- RECORDED INFORMATION:
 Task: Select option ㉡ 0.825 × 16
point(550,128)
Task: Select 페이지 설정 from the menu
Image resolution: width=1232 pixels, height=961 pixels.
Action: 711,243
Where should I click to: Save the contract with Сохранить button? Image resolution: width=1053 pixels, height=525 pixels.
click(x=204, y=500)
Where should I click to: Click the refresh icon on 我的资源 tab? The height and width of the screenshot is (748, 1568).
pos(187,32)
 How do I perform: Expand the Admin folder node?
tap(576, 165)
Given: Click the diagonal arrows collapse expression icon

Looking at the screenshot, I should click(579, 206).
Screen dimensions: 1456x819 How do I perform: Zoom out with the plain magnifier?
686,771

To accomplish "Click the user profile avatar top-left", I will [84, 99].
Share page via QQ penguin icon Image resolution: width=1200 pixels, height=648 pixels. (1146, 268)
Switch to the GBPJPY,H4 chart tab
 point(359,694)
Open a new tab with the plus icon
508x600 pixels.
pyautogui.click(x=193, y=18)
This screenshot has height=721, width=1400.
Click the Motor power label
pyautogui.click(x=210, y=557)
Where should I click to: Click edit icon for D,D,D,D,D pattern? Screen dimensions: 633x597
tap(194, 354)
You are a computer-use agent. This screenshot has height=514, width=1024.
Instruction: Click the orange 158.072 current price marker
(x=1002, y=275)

- PROBLEM TO WORK ON: Within the listing above, the range opens at the line with "Given: Click the" and closes at the line with "Share page via". Reproduce exactly the lines of that range, including both ends.

- TASK RESPONSE:
Given: Click the diagonal arrows collapse expression icon

Looking at the screenshot, I should click(579, 206).
Screen dimensions: 1456x819 How do I perform: Zoom out with the plain magnifier?
686,771

To accomplish "Click the user profile avatar top-left", I will [84, 99].
Share page via QQ penguin icon Image resolution: width=1200 pixels, height=648 pixels. (1146, 268)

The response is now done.